La Force opérationnelle Northwood, une autre facette de la lutte contre les pirates

Un groupe d’officiers de marine parle de pêche et d’autres activités menées normalement dans la zone à risque élevé. Deuxième à partir de la gauche: gauche à droite, le capitaine Nicholas Smith, commandant de la Force opérationnelle Northwood (Photo NATO Shipping Centre 1 par : Mark Rawlings, Carillion Defence)

Le lieutenant de vaisseau Clark Northey, de la Force opérationnelle Northwood, en plein travail en compagnie du sergentTom Stingwell de la Royal Air Force, au Centre OTAN de la navigation commerciale. (Photo NATO Shipping Centre 2 par : Mark Rawlings, Carillion Defence)

Avec la Force opérationnelle Northwood, les Forces canadiennes fournissent ainsi environ 30 pour cent du personnel du Centre OTAN de la navigation commerciale, le NSC, jouant ainsi un rôle important lorsqu’il s’agit d’assurer la communication et la coopération entre les autorités militaires et les capitaines des navires marchands menacés par les pirates.

La Force opérationnelle Northwood, est un groupe de spécialistes de la Marine royale canadienne intégrée depuis mai 2012 à l’opération Artemis, la participation actuelle des Forces canadiennes aux opérations de sécurité maritime et de lutte contre le terrorisme dans la mer d’Arabie.

Le groupe en entier est déployé au Royaume-Uni, au Centre OTAN de la navigation commerciale, qui fait partie du quartier général du commandement de composante maritime, situé à Northwood, en Angleterre.

La Force opérationnelle à Northwood prend part aux efforts multinationaux visant à assurer la protection des mouvements de la marine marchande dans les eaux au large de la Corne de l’Afrique, dans le golfe d’Aden et dans l’océan Indien. Parmi ces efforts, citons :

Son rôle est multiple:

  • La liaison entre l’OTAN, les forces navales de l’Union européenne et multinationales et l’industrie internationale du transport;
  • Le maintien à jour d’un schéma de la marine marchande dans la région;
  • La prestation de conseils et de directives à la communauté de la marine marchande;
  • Les interventions en réaction aux actes de piraterie lorsqu’ils se produisent;
  • L’éducation visant l’industrie de la marine marchande en vue d’encourager les pratiques de gestion qui découragent la piraterie.

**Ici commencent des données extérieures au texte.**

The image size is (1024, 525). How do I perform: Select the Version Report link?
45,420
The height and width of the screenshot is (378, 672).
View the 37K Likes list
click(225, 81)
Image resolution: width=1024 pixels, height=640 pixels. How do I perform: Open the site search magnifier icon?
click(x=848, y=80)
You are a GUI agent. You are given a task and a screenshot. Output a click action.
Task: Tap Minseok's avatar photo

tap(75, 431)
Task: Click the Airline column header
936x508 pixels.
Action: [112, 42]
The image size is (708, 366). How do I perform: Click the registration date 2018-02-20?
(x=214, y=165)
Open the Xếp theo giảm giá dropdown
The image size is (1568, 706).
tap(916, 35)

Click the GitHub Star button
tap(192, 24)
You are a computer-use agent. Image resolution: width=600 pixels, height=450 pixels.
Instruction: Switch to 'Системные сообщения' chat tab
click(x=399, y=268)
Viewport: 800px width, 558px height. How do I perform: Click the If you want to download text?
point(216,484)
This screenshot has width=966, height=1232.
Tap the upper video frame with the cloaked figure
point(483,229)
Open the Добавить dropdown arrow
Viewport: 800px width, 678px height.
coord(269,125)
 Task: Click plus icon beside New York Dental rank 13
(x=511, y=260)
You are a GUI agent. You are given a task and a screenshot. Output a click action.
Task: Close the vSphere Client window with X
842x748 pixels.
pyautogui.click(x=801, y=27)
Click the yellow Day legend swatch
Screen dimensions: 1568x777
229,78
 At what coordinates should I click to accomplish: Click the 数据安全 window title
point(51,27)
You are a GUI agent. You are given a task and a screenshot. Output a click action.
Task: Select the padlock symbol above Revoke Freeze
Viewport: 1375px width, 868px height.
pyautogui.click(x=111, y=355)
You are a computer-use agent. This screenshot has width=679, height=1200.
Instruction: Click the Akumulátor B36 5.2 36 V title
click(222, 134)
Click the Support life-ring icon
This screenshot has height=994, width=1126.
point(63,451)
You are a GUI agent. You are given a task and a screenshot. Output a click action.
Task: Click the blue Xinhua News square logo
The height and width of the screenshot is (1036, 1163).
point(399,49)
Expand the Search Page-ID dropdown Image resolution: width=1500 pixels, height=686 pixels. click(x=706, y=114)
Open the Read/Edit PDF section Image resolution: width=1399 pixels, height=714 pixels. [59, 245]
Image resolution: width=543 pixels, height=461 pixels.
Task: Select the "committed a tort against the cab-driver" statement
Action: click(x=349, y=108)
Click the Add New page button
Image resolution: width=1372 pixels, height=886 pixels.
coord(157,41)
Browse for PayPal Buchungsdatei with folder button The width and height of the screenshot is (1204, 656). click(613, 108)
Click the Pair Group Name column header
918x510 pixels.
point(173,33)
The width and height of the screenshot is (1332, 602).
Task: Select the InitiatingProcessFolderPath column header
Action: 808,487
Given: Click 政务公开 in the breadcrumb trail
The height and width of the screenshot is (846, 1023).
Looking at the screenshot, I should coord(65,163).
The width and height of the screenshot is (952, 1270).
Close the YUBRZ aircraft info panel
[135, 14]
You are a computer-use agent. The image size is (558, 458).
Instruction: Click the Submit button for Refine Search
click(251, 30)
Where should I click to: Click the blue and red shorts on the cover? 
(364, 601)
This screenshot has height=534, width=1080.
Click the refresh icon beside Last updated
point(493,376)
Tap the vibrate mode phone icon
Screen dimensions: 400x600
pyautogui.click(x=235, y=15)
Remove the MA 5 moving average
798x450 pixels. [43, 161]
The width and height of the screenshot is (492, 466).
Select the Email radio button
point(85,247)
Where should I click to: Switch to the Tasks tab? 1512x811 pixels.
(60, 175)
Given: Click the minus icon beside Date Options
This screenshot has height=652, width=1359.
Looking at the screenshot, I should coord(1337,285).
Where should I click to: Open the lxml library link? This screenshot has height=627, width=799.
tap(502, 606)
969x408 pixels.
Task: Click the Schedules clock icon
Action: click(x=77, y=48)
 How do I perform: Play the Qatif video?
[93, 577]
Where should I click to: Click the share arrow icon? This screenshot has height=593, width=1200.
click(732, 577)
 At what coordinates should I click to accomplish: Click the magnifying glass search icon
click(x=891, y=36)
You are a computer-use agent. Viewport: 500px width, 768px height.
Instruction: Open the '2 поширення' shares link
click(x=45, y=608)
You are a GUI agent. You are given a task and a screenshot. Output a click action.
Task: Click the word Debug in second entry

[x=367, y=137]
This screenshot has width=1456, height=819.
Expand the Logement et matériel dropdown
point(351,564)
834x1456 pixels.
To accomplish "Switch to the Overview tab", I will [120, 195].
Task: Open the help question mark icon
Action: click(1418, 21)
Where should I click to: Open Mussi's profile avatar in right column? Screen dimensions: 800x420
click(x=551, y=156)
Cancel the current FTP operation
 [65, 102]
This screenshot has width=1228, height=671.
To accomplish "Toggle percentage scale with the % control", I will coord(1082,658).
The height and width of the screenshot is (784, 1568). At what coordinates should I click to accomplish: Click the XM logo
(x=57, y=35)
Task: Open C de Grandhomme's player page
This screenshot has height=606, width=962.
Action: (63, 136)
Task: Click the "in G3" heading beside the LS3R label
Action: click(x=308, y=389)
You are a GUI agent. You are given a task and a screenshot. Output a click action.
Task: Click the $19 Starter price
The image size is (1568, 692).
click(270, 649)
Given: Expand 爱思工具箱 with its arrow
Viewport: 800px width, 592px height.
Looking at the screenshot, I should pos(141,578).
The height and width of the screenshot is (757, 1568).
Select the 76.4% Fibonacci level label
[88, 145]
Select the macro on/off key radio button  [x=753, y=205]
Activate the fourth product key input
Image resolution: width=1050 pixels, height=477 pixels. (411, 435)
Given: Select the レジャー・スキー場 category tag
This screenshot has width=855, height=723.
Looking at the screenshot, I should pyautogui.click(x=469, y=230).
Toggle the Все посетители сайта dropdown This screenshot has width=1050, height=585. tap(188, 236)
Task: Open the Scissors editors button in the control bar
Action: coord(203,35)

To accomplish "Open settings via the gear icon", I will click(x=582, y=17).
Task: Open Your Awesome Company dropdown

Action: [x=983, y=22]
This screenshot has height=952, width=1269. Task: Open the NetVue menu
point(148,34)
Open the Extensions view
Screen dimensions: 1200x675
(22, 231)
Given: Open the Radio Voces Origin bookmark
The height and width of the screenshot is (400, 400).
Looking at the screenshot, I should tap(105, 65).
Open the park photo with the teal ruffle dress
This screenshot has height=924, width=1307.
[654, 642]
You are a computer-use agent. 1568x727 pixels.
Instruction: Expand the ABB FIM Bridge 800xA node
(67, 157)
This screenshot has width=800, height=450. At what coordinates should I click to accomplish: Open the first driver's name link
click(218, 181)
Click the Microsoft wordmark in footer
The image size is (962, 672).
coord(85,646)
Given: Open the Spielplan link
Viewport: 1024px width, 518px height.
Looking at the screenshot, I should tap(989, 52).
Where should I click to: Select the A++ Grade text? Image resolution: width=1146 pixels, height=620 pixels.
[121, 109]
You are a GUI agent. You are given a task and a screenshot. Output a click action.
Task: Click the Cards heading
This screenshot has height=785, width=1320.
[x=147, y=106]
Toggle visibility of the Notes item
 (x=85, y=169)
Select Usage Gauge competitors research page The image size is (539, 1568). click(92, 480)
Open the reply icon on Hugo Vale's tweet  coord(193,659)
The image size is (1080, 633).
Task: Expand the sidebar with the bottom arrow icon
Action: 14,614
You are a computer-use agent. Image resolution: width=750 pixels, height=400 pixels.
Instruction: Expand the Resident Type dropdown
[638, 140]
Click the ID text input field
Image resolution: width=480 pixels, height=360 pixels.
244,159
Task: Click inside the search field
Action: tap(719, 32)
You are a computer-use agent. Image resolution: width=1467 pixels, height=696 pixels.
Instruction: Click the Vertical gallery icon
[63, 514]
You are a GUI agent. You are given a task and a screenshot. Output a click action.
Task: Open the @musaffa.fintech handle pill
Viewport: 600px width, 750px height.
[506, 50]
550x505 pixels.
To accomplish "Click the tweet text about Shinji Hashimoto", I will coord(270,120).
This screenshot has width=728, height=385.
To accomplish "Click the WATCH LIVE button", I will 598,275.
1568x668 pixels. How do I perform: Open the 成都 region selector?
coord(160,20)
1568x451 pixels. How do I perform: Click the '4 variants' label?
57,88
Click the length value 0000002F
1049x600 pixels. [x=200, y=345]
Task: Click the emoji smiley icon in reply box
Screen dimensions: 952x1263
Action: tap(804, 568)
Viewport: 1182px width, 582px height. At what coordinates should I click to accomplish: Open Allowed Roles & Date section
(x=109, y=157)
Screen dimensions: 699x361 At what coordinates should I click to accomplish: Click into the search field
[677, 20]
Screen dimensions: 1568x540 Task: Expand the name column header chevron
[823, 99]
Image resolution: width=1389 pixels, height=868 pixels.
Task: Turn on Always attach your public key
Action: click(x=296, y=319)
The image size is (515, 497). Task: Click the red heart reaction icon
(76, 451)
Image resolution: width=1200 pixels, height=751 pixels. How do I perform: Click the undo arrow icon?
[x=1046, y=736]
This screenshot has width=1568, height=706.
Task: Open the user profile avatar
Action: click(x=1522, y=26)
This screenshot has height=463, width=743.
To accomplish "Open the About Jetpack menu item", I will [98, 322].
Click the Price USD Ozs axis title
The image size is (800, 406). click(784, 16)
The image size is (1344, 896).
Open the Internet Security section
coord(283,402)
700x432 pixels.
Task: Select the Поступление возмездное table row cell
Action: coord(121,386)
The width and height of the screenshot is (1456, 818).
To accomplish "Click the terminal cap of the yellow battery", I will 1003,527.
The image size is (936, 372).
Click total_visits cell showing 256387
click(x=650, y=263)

Intégré au Quartier général du Commandement de la Composante maritime de l’OTAN, à Northwood, le NSC, le Centre OTAN de la navigation commerciale, est quant à lui le lien principal entre les forces navales de l’OTAN et l’industrie internationale du transport maritime. La plupart des communications du NSC se concentrent sur la zone à risque élevé où les actes de piraterie se produisent le plus souvent, y compris les eaux entourant la Corne de l’Afrique, le golfe d’Aden, le nord de la mer d’Arabie et le quadrant nord-ouest de l’océan Indien.

L’étendue de la zone à risque élevé correspond à peu près à la moitié de la superficie du Canada, et que seulement quelques navires de guerre sont disponibles pour combattre la piraterie dans la région.

Le NSC dirige les travaux de l’OTAN en vue d’appuyer la communauté de la navigation commerciale en relevant les risques pour le commerce maritime dans la région et en les atténuant, en collaboration avec les Forces maritimes multinationales.

Les diverses organisations qui luttent ainsi contre la piraterie ont recours à une méthode appelée « voir et éviter » afin de dissuader les terroristes et de perturber leurs activités. « La technique « voir et éviter » est utilisée pour empêcher les navires marchands de se trouver sur la route des navires pirates naviguant dans la zone à risque élevé.

Dernièrement, le NSC a aussi entrepris de rédiger des guides permettant de reconnaître les boutres et les bateaux de pêche. Ainsi, les navigateurs comprendront mieux les habitudes de vie normales dans la région, ce qui les rassurera et leur permettra de mieux identifier les vaiseaux pirates.

En plus de diffuser les rapports sur les attaques de pirates, le Centre OTAN de la navigation commerciale émet des avertissements à l’intention des navires naviguant dans les zones à risque.

Par exemple, grâce à la rapidité d’intervention du NSC, le navire de transport amphibie hollandais HMNLS Rotterdam a pu en octobre 2012 appréhender sept pirates. La veille, après avoir été informé par le capitaine d’un navire de pêche européen qu’une attaque de pirates avait eu lieu dans ce secteur, le NSC avait émis des avertissements à l’intention des navires naviguant au large de la côte de la Somalie, qui ont été relayés par le Bureau des opérations de navigation commerciale du Royaume-Uni à Dubaï.